Allergy to
natural rubber latex products emerged as an important clinical condition following an increase in the use of
latex gloves for barrier protection in the early 1980s. In addition to
latex glove users, other high-risk groups with different
latex exposure include
spina bifida patients and others with multiple
surgical procedures. Subjects with fruit and vegetable
allergy are also at risk due to cross-reactive
allergens. Following the significant advances in the identification and characterization of common aeroallergens,
latex allergy was well placed to become an excellent model of
therapy. Awareness of
latex allergy and modes of sensitization enabled epidemiological studies to inform
allergen avoidance initiatives, substantially reducing inadvertent exposure in major hospitals in Western countries.
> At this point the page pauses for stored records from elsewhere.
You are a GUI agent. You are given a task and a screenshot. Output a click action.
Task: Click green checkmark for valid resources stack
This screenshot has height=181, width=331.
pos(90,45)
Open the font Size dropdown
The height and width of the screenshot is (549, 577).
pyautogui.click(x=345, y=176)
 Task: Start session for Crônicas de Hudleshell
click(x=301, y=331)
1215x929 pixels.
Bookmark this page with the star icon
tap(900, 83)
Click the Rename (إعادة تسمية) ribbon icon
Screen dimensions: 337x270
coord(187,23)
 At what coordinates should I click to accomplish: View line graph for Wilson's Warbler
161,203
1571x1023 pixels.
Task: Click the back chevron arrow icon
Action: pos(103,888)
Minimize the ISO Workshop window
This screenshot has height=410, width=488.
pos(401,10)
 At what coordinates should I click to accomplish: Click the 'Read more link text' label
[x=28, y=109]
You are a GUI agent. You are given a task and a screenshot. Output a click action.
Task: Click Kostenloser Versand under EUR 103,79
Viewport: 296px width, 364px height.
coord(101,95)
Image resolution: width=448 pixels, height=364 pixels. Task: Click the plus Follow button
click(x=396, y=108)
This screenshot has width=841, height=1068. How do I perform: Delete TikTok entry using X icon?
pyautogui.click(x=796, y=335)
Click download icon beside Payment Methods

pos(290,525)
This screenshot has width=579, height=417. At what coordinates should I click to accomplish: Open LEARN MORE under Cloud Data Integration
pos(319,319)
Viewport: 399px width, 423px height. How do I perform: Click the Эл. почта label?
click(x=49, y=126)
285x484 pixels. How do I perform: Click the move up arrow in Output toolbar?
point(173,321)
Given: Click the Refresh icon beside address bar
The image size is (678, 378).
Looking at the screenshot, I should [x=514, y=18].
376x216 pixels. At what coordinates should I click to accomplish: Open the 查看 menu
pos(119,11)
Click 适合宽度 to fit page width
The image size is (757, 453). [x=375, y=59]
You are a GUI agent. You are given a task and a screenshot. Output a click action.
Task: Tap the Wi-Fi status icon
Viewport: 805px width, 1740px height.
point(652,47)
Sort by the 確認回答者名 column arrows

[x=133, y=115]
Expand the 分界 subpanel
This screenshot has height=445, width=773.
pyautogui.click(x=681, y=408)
Spina bifida is often identified in utero or soon after birth, allowing vigorous
latex allergen avoidance with enhanced efficacy of primary prevention. However, changing demographics of
latex allergy and technological revolution in countries such as China and India are predicted to unleash a second wave of
latex allergy reemphasizing the incentive for improved manufacturing procedures for
latex products. The desirable high tensile strength and elasticity of
natural rubber latex have made the commercial identification of good alternatives very difficult but this would also be attractive for primary prevention. In addition, an effective specific
immunotherapy regimen would be valuable for selected high-risk atopic individuals. Current subcutaneous and sublingual immunotherapy schedules have been tested for treatment of
latex allergy with evidence of efficacy but the risks of adverse events are high. For such potent
allergens as
latex, hypoallergenic but T cell-reactive preparations are required for clinical use. Identification of allergenic components of
latex products, with generation of
monoclonal antibodies and recombinant
allergens, allowed sequence determination and mapping of T cell and
B cell epitopes. Together, these
reagents and data facilitated improved diagnostics and investigation of novel-specific
therapeutics. Potential hypoallergenic
latex preparations identified include modified non-
IgE-reactive
allergen molecules and short
T cell epitope peptides. The co-administration of adjunct
therapies such as
anti-IgE or
corticosteroids and of appropriate adjuvants for induction of regulatory T cell response offers promise for clinically effective, safe
latex-specific
vaccines.